Precisely, this was the spirit of the original Christmas – the world was not ready (there is no room in the inn) that the Emmanuel has to be born in the periphery, at the dead, quiet night, without fun fares. This is the wisdom of Pope Francis’ invitation for us to go to the peripheries and meet God there. We just need to ask the Spirit to give us new eyes to capture the signs, ordinary and insignificant they may be but they are gifts from God leading us to new light. In our scripture readings at Mass, we have been listening to stories of insignificant personalities as the path ways of the Emmanuel. They all seem to be facing moral dilemmas – in their barrenness, where is the light? In following their own plan, where is the divine plan? In their loneliness, helplessness, fear, shame, where is the way out? Precisely, in these very moments, God decides to come and live amongst us.

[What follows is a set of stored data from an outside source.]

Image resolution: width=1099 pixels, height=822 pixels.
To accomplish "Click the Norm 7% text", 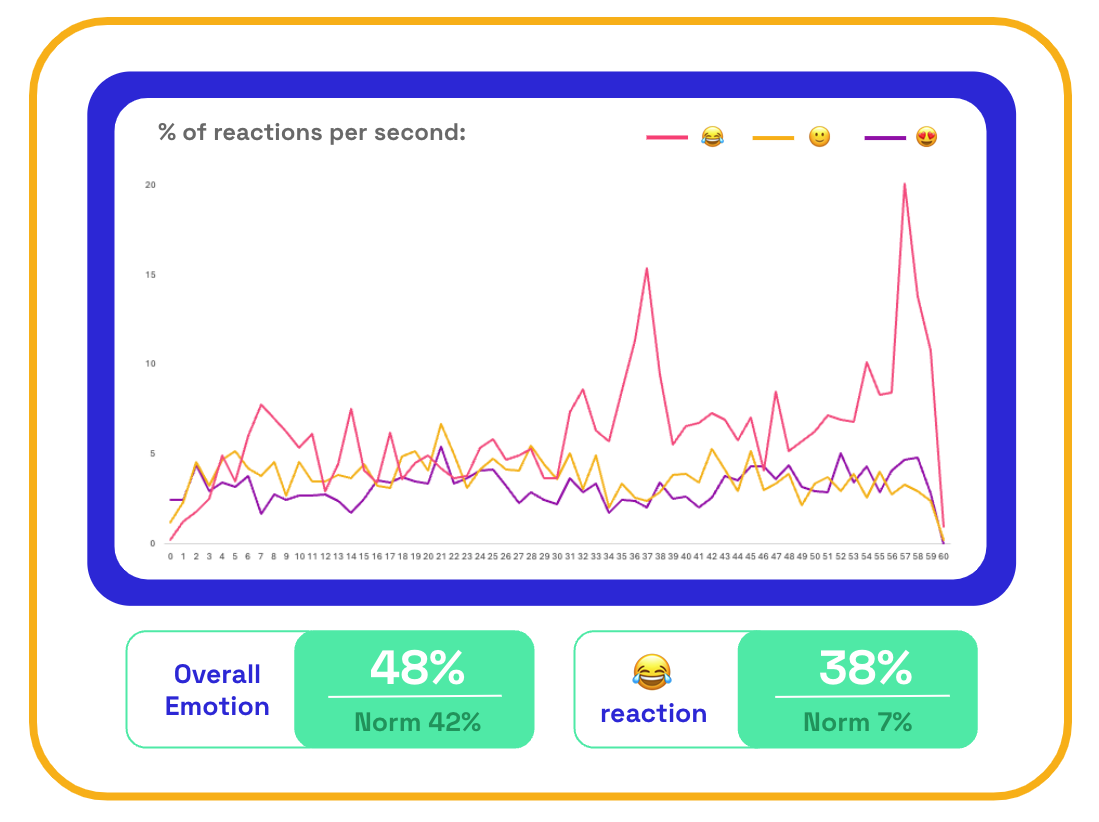I will [858, 722].
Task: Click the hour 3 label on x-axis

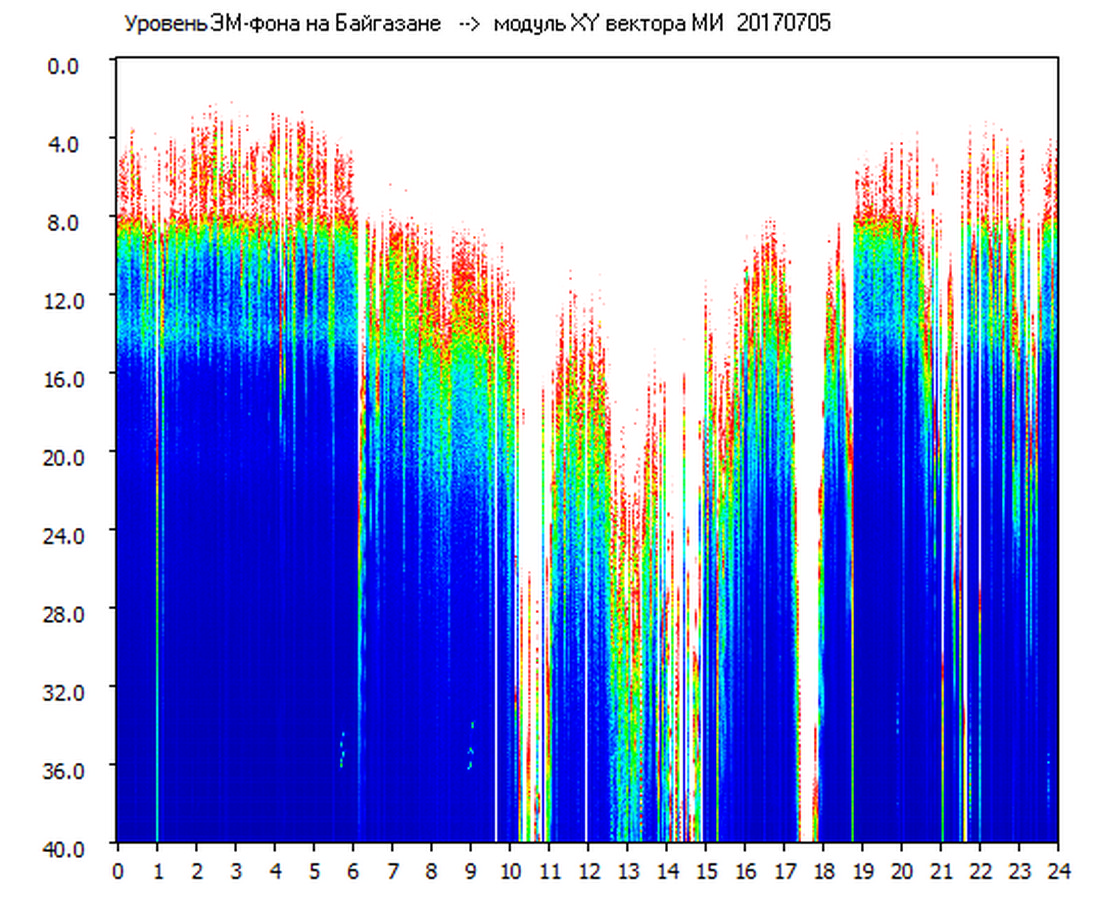Action: [x=235, y=870]
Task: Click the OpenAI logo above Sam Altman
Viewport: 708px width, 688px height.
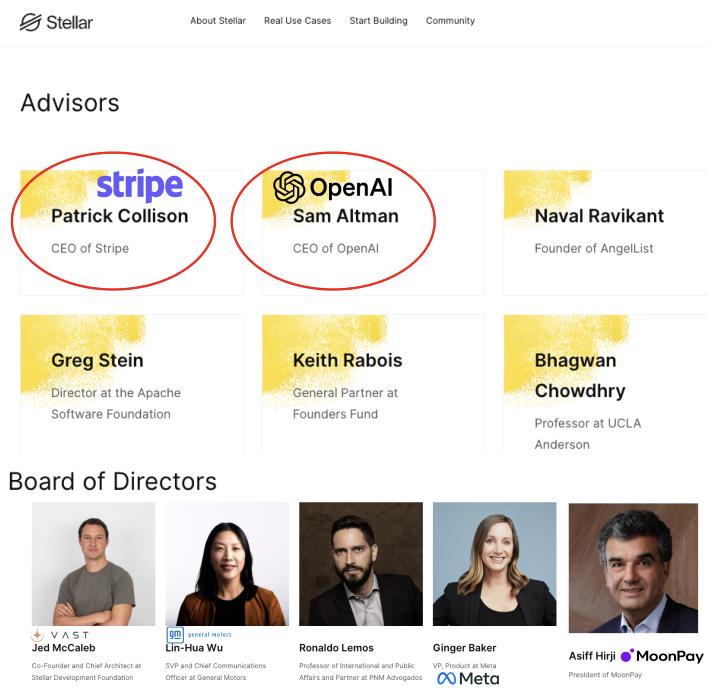Action: pos(333,187)
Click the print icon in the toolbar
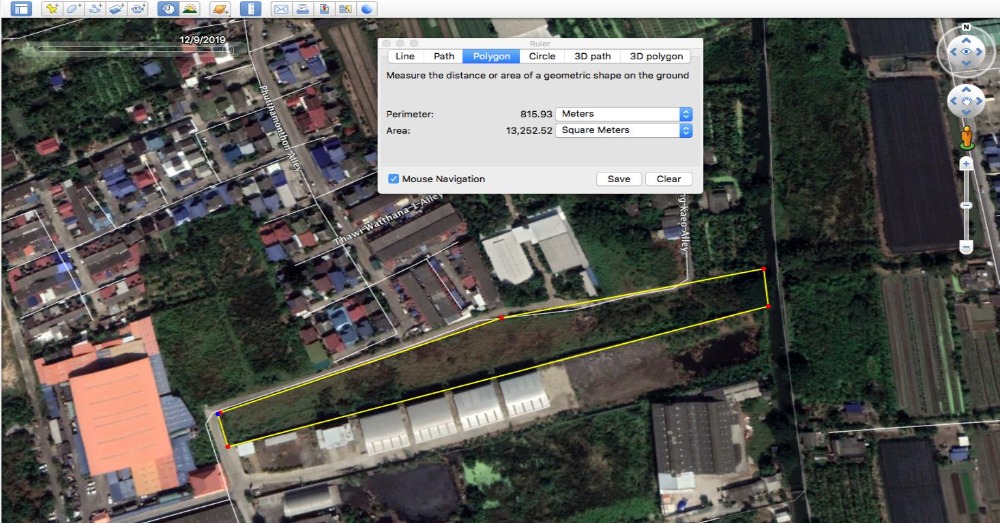This screenshot has height=523, width=1000. 302,9
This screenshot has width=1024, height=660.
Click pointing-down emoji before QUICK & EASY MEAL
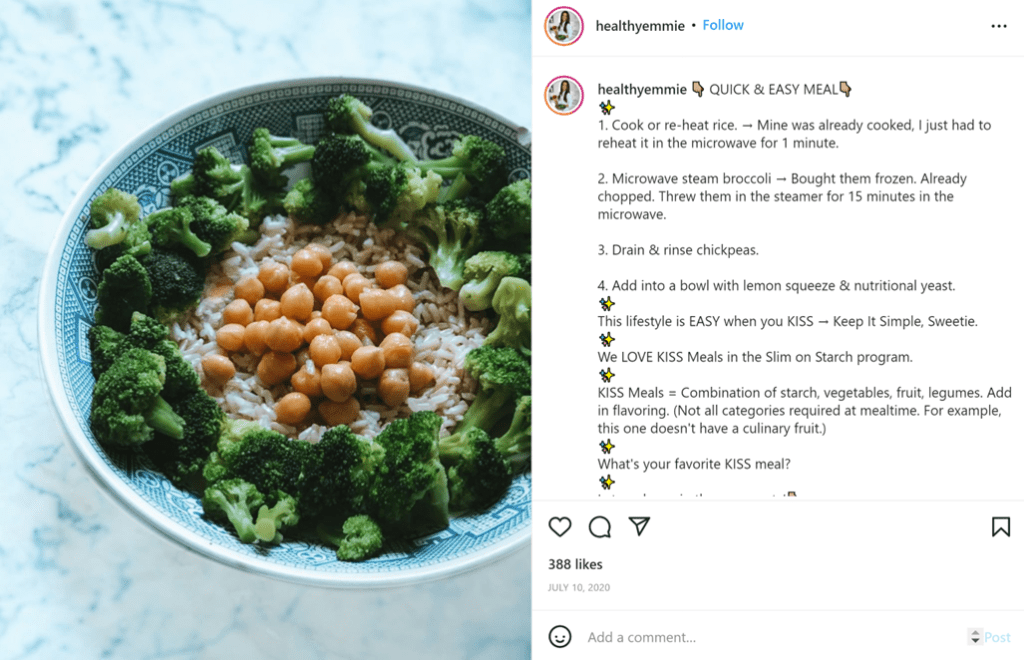[697, 89]
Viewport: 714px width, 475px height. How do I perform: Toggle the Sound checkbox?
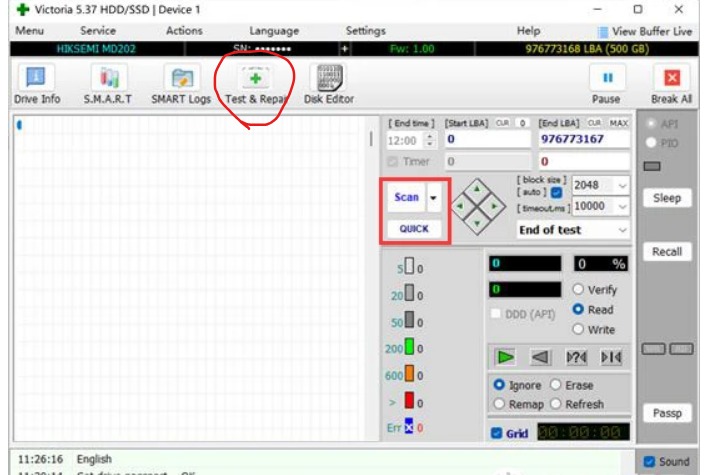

The only path that the Emmanuel chose to come into the world seems to be that of ordinary people in the peripheries, facing realities of suffering and pain and struggling to make a fundamental choice, either for hope or despair, for violence or for peace, for darkness or for light, for God or against Him. The Spirit through an angel has to overshadow them in order to free them from everything that makes them unfree so that may freely submit to the bigger divine plan. When in our lives and ministries, we choose to collaborate with others than to be self-sufficient, to listen to the other than to do our own self talk, to care than to incapsulate ourselves in our own comfort, to understand the other patiently than to insist that we be understood, to serve rather than be served, we become little path ways of the Emmanuel present in our world, one moment, one person at a time. Our is little and small, a daily choice to make but precisely it becomes the sacred path of the Emmanuel when we do it very well. Brother Charles is our icon of hope. Pope Francis has recognized him in Fratelli Tutti as our path to dialogue and universal fraternity. Ours is to do our daily and monthly practice of the spirituality with resolve and determined action that we become joyful signs of the Emmanuel in our world today.

So, rejoice, dear brothers, Christmas is after all, a season of glad tidings and hope.

Here is a path for us so that we may deepen our practice and devotion to Bro Charles especially now that his life and charism has been recognized by the universal church. After the canonization, I received 20 relics of Bro Charles from the dicastery through Bishop John MacWilliams of the Sahara. These relics are available for us. We, from the international team, wish to hand carry them to you after you have written a letter of request addressed to ericlozada@yahoo.com. First come, first serve. The only requirement is that you organize a public devotion to his honor, most especially in seminaries and parishes named after him. Thank you very much.

May the Emmanuel empower us to capture the signs of our times, listen to their invitations in prayer and discernment and act on them in collaboration with God’s people as pathways of the Emmanuel becoming present in our world today.